Not surprisingly, the survey finds that a lot of the data that organizations are trying to protect resides in the cloud, thanks mainly to the rise of a variety of application use cases. The top five areas of investment cited by survey respondents include cloud-native applications (58%), artificial intelligence (AI) and machine learning (ML) (53%), software-as-a-service (SaaS) applications (51%), 5G and cloud edge infrastructure (49%), and Internet of Things/endpoints (36%).
Nearly, three-quarters of respondents (71%) noted these emerging technologies create more data protection complexity and 61% said they increase risks. The survey also finds 81% of respondents said their existing data protection solutions will not be able to meet all future business challenges.

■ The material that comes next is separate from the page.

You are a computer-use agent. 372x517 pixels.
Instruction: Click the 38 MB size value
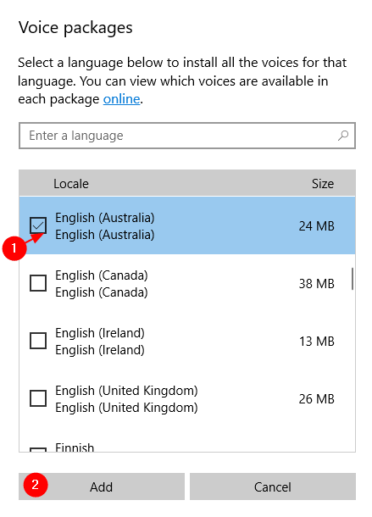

Specific areas where existing data protection platforms are expected to fall short include being able to recover data after a cyberattack (69%), recover data from a data loss incident (64%), comply with regional data governance regulations (62%), and meeting backup and recovery service level objectives (62%).
Among organizations that have adopted these emerging technologies the percentage of organizations struggling with adequately protecting data is as follows:
- 5G and cloud edge infrastructure (67%)
- AI and ML platforms (64%)
- Cloud-native applications (60%)
- IoT and endpoint (59%)
- Robotic process automation (56%)
The survey also finds organizations prefer public cloud/SaaS (43%), hybrid cloud (42%) and private cloud (39%) as deployment environments for new applications. In the case of edge computing deployments, 62% cited private clouds as being the platform that will be relied on most to protect data.
Bob Ganley, senior marketing consultant for cloud at Dell EMC, said the biggest challenge for organizations will be finding a way to centrally manage backup and recovery across multiple cloud computing platforms. Those platforms inevitably will span multiple types of public and private clouds accessed as a service and deployed in local data centers. Most organizations are relying on a “mash-up” approach to cloud computing where there is no unified control plane, so as they add each new cloud platform their total cost increases, he said Ganley, noting it’s now only a matter of time before IT organizations start to centralize the management of those multiple clouds to rein in those costs.
It’s not clear to what degree that centralization effort will revolve around IT automation enabled by application programming interfaces (APIs) and best DevOps processes versus traditional data protection tools based on graphical user interfaces (GUIs). However, given the amount of data involved, it is more than likely that existing approaches to data protection are not going to scale, so a fundamental change in how backup and recovery is managed is now all but inevitable.